My 50th birthday was a HUGE turning point in my life. I remember being flooded with feelings and questions like: What have I accomplished? I’m running out of time. Am I truly the person, I know I can be? Am I truly the person I want to be? I became intensely aware of my own mortality! Like never before!
Yeah in some ways it hit me like a ton of bricks. For me – - it took turning 50 for me to “wake up and smell the coffee.” As the famous rapper Eminem once said “You Only Get One Shot.”
You better lose yourself in the music, the moment. You own it, you better never let it go. You only get one shot, do not miss your chance to blow.
This opportunity comes once in a lifetime yo!
Deeply introspective, I realized that my life up until that point had been a long series of missed opportunities and yes in some ways I *had* blown it.
I vowed that from that moment forward . . . . I would never blow another opportunity. I would lose myself in the music of life. I would surrender to each moment.
And then it happened! They say when the student is ready, the teacher will appear.
One day while flipping through the Kripalu catalog, I stumbled on a listing for a 5 day intensive vinyasa workshop with Shiva Rea.

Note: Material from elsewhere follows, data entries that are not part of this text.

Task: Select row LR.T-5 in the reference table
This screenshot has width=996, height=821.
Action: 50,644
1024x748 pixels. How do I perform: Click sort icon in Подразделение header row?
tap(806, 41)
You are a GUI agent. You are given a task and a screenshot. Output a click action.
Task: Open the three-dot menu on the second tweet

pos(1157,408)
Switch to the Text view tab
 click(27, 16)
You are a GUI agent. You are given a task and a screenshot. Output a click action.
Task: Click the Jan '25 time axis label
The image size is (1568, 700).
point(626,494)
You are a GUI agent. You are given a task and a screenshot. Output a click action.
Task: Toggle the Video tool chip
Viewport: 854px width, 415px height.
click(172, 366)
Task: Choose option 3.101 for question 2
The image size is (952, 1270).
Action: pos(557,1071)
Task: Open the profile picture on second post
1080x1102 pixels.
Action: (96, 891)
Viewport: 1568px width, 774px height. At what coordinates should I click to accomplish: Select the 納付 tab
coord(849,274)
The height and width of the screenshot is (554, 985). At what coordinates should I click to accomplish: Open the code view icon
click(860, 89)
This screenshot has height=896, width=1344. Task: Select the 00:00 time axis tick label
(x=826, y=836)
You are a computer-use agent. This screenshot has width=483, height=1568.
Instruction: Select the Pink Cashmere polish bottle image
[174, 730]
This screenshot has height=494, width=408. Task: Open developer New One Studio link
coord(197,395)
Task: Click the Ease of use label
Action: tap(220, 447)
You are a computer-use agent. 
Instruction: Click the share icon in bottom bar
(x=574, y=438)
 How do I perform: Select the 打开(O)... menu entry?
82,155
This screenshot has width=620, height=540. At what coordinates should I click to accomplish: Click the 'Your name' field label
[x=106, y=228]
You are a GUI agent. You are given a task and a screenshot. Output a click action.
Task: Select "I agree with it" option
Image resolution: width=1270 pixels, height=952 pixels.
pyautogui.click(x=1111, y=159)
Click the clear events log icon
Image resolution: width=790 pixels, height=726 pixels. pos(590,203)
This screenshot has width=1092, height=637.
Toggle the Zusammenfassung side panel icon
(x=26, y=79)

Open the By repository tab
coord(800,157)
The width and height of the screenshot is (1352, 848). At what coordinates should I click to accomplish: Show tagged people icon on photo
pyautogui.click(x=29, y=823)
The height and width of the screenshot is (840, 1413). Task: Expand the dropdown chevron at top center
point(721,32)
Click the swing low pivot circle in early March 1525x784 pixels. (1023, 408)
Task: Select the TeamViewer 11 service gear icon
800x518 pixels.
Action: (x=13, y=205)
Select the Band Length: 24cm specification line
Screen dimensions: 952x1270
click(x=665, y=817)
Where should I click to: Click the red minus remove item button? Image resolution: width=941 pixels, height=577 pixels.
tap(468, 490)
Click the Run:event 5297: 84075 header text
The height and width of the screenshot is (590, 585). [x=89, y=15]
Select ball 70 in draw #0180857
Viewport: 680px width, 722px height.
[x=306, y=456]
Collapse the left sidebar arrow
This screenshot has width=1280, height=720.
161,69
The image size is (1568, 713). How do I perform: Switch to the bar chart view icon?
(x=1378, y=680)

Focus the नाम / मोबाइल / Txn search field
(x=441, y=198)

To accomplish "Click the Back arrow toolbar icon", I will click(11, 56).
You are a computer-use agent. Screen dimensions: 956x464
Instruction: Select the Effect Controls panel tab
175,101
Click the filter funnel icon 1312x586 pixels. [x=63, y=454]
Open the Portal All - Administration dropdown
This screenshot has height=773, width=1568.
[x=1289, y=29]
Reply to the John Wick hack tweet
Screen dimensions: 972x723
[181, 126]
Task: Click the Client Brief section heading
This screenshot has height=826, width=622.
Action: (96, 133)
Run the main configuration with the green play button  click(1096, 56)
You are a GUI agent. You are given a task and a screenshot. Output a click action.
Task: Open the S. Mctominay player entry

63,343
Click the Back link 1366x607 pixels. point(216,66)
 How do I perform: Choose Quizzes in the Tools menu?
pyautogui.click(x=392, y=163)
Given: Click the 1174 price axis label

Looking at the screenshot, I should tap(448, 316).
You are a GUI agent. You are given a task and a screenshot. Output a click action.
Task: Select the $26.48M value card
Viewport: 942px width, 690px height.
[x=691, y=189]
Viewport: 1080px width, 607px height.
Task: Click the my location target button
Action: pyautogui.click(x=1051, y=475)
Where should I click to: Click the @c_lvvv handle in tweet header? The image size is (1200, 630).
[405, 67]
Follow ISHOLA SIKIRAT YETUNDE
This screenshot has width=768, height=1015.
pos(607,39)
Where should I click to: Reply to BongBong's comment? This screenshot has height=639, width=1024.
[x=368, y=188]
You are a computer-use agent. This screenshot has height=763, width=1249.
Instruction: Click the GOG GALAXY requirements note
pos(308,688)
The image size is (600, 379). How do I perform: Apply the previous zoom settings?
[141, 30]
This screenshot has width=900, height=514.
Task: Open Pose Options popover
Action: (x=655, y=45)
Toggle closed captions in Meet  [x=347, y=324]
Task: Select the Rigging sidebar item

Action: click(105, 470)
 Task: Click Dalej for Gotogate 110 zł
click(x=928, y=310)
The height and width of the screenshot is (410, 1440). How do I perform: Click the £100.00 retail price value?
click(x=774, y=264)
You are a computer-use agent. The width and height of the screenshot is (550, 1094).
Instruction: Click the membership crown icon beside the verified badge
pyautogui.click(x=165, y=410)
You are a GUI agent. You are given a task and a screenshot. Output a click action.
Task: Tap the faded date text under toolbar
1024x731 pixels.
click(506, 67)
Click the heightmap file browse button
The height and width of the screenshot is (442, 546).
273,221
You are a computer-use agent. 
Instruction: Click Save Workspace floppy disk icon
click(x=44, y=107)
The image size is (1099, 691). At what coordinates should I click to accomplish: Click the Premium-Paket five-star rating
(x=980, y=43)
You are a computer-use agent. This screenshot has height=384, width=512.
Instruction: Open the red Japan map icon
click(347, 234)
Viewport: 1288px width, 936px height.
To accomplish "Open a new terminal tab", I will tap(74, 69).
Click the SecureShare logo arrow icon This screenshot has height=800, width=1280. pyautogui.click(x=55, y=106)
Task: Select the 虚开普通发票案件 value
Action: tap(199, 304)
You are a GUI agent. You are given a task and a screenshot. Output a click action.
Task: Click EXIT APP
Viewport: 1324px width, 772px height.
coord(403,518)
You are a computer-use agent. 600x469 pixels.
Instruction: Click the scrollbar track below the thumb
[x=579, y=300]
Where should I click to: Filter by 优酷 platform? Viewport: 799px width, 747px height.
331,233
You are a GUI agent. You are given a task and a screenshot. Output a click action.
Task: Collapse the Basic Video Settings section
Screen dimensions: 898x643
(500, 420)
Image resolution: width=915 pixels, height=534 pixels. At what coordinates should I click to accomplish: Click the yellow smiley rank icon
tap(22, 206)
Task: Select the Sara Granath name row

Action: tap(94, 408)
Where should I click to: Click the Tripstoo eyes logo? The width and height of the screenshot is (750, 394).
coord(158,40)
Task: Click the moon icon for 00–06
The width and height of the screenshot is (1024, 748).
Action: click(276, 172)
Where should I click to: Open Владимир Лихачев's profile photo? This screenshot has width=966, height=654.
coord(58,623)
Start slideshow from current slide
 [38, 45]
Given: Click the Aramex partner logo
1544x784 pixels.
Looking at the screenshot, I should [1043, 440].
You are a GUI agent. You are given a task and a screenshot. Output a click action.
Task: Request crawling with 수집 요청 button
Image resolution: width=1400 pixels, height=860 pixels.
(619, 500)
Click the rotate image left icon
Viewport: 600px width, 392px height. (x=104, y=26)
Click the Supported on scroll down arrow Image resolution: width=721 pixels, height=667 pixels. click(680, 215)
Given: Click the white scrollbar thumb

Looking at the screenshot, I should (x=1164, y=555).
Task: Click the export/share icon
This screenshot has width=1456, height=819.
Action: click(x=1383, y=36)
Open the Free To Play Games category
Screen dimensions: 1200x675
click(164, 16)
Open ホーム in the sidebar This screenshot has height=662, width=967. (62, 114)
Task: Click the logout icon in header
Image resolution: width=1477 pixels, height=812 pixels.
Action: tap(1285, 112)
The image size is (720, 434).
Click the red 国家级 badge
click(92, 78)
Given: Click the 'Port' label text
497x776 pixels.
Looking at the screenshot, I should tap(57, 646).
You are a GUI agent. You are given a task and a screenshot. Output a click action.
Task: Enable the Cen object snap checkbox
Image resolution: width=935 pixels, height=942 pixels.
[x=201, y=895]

Although I hadn’t heard of her, I recognized her picture, a very familiar face, as she had appeared in many ads in Yoga Journal, which I read religiously. Shiva had a certain aura, a certain allure. Words cannot describe it.
Having absolutely no experience with vinyasa, I threw caution to the wind and signed up for the 5 day intensive. OK the word “intense” doesn’t even come close to describing what those 5 days were like for me.
At the workshop, I was in way over my head. I was tripping over my own 2 feet trying to keep up with the insanely fast and difficult flow. I was drenched in my own sweat as it poured out of every pore in my body. And I remained in this state for 5 solid days.
To make matters worse, I was surrounded by a multitude of 20 something (all very hot looking in their upscale yoga garb) young, athletic, strong, flexible girls. These young girls (Shiva’s devotees and there were at least 100 people in this workshop) all exhibited a type of strength, grace, flexibility and balance which surpassed anything I had ever seen in the yoga world up until that point. Quite frankly they all looked like poetry in motion. And wearing expensive yoga clothes!
And then there was me . . . . . sweating profusely and tripping on my feet! Wearing grungy sweat pants and a rumpled tank top. (not color coordinated!)
In spite of the frustration I felt at not being able to keep up and feeling like a fish out of water on so many levels . . . . . the spark of inspiration had been ignited. I wanted what those girls had. The perfect balance of effortless strength and grace.
At 50 years old, I had finally found my teacher and mentor – Shiva Rea. And this is just the beginning of my story.
Here I am 8 years later . . . . . beginning to LIVE my DREAMS in technicolor.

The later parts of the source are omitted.